The whole system was built in Python to run on CPU, except for hitting API endpoints for GPT3.5 and Zeroscope. We self-hosted Zeroscope on a Brev.dev server.

Challenges we ran into

The primary challenge we faced was running Zeroscope. Initially, we attempted to run the model as part of the pipeline on a dev. machine with a GPU. However, this proved to have a lot of latency. We decided to host the Zeroscope container on a Brev.dev machine and to interface with it through a REST API.

We also faced challenges with the prompt engineering to create aesthetically pleasing videos.

Accomplishments that we're proud of

The system works! We've generated incredible videos for several artists, such as Justin Jay (EMPIRE), Noomb00m (team member), StoneAgeTC (another hackathon participant).

We also were able to build a relatively complex system with many individual components.

What we learned

Model serving is key for large models! We also learned a lot about new video generation technologies, such as Zeroscope and Controlnet. When stitching videos together, we learned about musical structure, and how to identify transitions.
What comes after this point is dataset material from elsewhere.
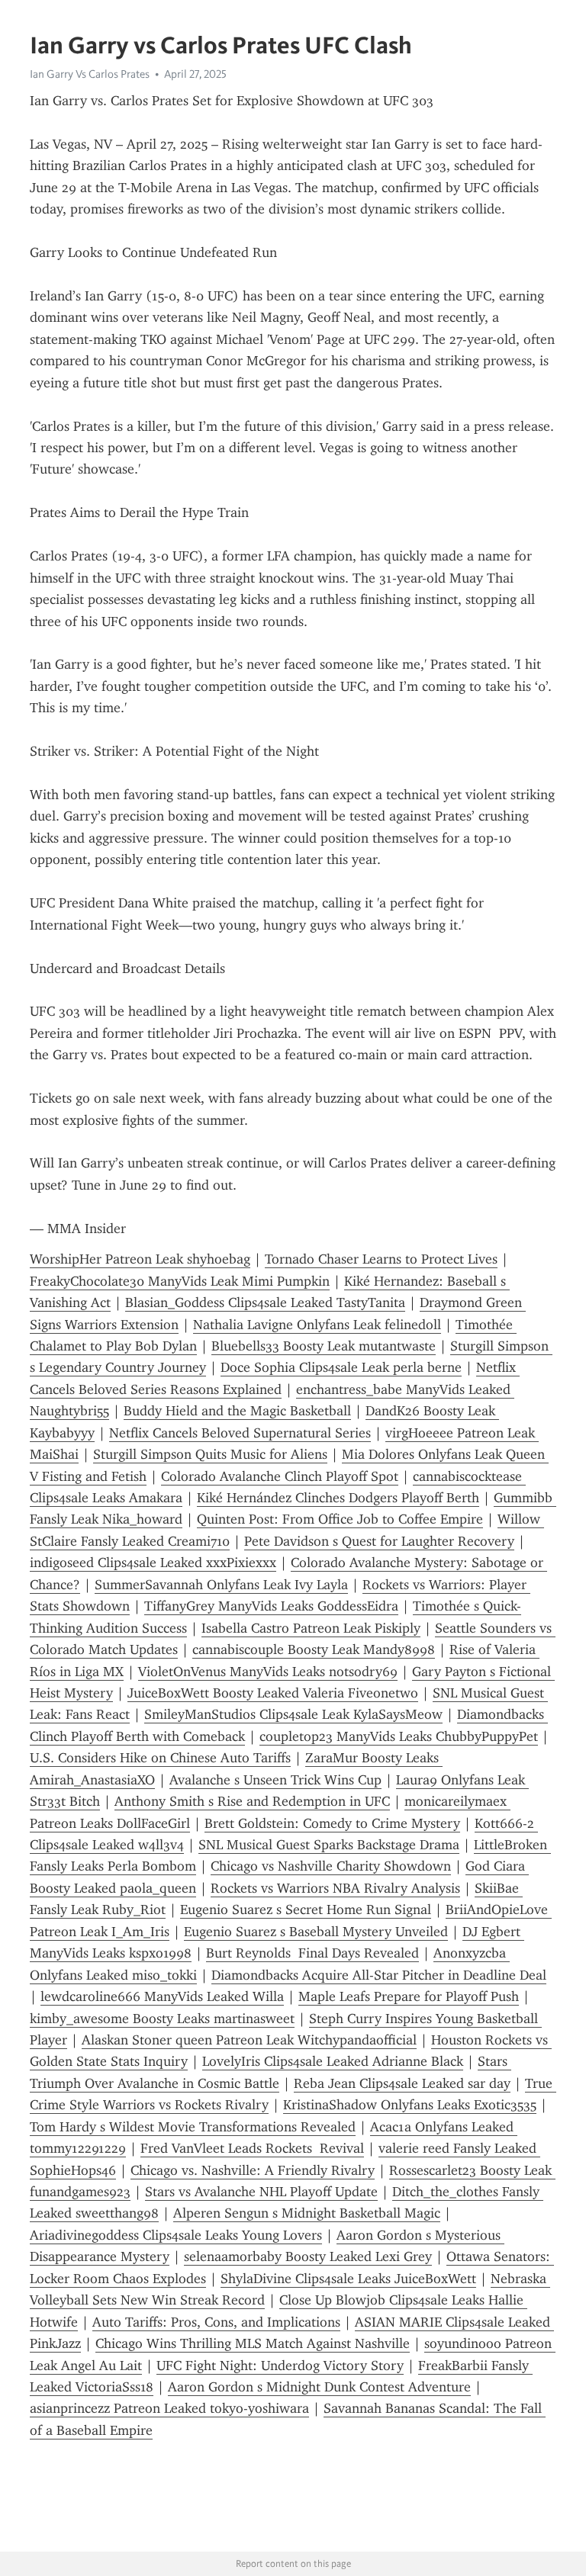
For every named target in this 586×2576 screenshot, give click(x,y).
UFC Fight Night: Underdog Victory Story (280, 2365)
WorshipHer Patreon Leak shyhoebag (140, 1259)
What's next for KEEPITREEL

We plan to keep building and expanding on the product. Here are some next steps:

Optimize and parallelize the system
Increase the size of the video lookup database. This could come from a bunch of video that an individual artist has already recorded!
Experiment with other video or image generation models
Use sequential information to generate a visual "story"

The key to what we're building is to continue working with artists to learn their needs, and build for them.